I love words and I love incorporating words or letters into my projects if I can. What better way to show them off than by using machine embroidery on a cool memory pillow?

Today I want to check out the built-in fonts on the Husqvarna Viking Designer Ruby Royale. I have loads of ideas of how to add words to a variety of projects that I have on the go. Today though, we are going to focus on one of the built-in fonts and one project. Next time, I’ll show you a variety of projects where words have been added.

Let’s get started and see what we can do with those fonts.

Built-in Embroidery Fonts

Even though there’s an actual size picture of each of the four built-in embroidery fonts and the three different available sizes for each font, I thought it would be a good exercise to actually stitch them out. That would give me a chance to use the Royal Hoop (360 X 200), get some practice adding multiple designs to the Embroidery Edit screen and well – just have fun watching the Ruby Royale do the embroidery!  It has been a while since I’ve done machine embroidery and I need some warm up before I get to my project.

This is the Embroidery Edit screen and you can see in the bottom left corner that I have chosen the Royal Hoop (360 X 200).  Notice the dotted vertical rectangle. That is the embroidery field for this hoop. My designs must be within that range or I won’t be able to proceed to the Embroidery Stitch-Out screen.

Embroidery field in the Embroidery Edit screen
Embroidery field in the Embroidery Edit screen

 

To make my sample more useful, I decided to embroider the font name and size. That way I could easily choose the combination that I want.

Three separate "font designs" in the Embroidery Edit screen
Three separate “font designs” in the Embroidery Edit screen

 

Did you notice that TWO of my designs go beyond the dotted line?  No worries – the computer will alert me if the design is too large for the embroidery field.

Pop up message telling me at least one of the design is too big for the hoop
Pop up message telling me at least one of the design is too big for the hoop

 

It is easy to choose the letters (upper case, lower case or numbers – each in their own menu) using the stylus.

The stylus makes it easy to choose the letters
The stylus makes it easy to choose the letters

 

To fix the problem of those designs that didn’t fit the embroidery field,  I could have rotated them, but remember – I’m keeping this simple. I simply shortened each line until it fit in the embroidery field.

Ruby Royale stitching out the built-in fonts
Ruby Royale stitching out the built-in fonts

 

Here’s my stitch out of the four fonts in each of the three sizes available. Oh yes – I can manipulate those sizes but not now!
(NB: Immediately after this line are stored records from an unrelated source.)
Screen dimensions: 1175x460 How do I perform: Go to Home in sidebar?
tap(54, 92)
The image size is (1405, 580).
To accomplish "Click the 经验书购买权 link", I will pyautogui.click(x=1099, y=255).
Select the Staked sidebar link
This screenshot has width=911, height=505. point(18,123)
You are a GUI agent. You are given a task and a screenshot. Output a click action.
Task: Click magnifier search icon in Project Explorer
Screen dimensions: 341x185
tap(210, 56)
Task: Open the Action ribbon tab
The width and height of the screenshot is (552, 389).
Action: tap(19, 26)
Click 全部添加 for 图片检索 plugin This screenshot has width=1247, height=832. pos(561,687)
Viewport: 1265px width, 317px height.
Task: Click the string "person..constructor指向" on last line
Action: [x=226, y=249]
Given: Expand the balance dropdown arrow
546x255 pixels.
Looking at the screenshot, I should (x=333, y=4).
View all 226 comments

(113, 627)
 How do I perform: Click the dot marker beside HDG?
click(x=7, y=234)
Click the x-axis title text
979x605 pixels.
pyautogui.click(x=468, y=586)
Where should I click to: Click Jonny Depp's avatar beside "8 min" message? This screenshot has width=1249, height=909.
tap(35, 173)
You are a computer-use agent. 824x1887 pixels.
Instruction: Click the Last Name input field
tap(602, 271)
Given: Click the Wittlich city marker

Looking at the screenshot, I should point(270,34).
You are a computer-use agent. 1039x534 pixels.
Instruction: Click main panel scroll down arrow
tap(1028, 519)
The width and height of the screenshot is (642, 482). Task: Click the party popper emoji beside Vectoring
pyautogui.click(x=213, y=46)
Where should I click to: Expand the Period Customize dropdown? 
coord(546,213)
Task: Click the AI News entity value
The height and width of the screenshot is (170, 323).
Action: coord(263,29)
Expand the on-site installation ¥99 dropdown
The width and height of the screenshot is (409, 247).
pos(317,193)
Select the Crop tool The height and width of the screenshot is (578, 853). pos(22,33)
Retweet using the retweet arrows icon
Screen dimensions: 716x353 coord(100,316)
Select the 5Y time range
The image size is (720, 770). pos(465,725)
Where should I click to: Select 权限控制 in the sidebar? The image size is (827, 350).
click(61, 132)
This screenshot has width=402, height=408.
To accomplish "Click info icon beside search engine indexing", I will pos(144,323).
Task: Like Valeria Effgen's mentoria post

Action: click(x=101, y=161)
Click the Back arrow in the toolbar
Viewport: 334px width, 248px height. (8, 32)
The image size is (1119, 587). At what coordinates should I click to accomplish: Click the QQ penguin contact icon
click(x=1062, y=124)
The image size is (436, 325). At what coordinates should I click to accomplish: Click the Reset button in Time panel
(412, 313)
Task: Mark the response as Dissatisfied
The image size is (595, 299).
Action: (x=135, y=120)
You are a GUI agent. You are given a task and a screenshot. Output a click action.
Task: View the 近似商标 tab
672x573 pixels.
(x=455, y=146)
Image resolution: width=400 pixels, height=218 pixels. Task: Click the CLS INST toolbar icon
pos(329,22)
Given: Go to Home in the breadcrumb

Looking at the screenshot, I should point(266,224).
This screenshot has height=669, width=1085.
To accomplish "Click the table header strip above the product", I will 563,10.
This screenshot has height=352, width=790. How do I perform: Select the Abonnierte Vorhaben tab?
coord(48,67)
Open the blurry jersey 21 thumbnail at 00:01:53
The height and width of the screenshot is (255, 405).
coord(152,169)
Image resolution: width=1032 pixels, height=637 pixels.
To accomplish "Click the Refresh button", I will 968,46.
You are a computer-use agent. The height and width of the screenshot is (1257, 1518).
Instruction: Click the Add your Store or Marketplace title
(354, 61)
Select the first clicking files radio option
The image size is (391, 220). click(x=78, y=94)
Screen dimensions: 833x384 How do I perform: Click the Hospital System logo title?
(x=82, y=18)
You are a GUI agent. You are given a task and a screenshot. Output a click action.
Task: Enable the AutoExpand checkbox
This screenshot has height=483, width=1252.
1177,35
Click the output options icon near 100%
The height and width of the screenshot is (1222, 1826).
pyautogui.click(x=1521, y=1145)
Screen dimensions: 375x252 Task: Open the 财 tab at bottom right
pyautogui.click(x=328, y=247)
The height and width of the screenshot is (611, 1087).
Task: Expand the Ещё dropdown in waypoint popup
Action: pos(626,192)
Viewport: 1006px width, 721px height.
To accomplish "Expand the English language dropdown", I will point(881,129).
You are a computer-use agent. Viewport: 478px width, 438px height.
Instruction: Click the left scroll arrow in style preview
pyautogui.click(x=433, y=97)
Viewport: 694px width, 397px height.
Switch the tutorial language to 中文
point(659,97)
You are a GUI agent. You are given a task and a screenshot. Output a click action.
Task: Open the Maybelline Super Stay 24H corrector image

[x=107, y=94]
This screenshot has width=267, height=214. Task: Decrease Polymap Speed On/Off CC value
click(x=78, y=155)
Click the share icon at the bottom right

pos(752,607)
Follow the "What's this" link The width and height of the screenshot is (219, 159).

One of the amazing things about the Ruby Royale is the Automatic Jump Stitch Trim. You see from the stitch-out below how the letters are not connected to each other? Well if you have the Automatic Jump Stitch Trim engaged in the Sewing Settings, the Ruby Royale will trim the top jump thread and pull the thread to the underside of the fabric!  Seriously? When I read that – I thought “Oh sure”. But when I saw it in action – I was awe struck. For anyone who has done machine embroidery, you know how long it takes to trim all those jump threads yourself.

The only jump stitch left is the space and that is a large baste stitch so it’s easy to get rid of.  I notice that there are still a couple of jump stitches between the letters – look at the Claren 20 – you can see the jump stitch between the 2 and the 0. Imagine having to trim that away from EVERY jump? Nice that there’s just one or two.

I do not profess to be an expert machine embroiderer so these two things can probably be eliminated if I were more knowledgeable. Regardless, I was thrilled to just trim a few rather than all.

The built-in fonts all stitched out. That Claren should in fact be Clarendon!
The built-in fonts all stitched out. That Claren should in fact be Clarendon!

 

You probably noticed that there are clips on the Royal Hoop (360 X 200) (pictured above). That’s a large area within that hoop and there’s a lot of pressure as the fabric is hooped and the design is stitched out. Those little metal clips (easy to put on and take off) help to secure the fabric in the hoop and stabilize the hoop during the embroidery process.

Clips on the Royal Hoop
Clips on the Royal Hoop

 

Machine Embroidered Memory Pillow

As you can imagine, I’m always on the hunt for new projects to share with you. From time to time, we have brain storming sessions during my regular sewing days and we come up with all kinds of things. I wish I could share them all with you.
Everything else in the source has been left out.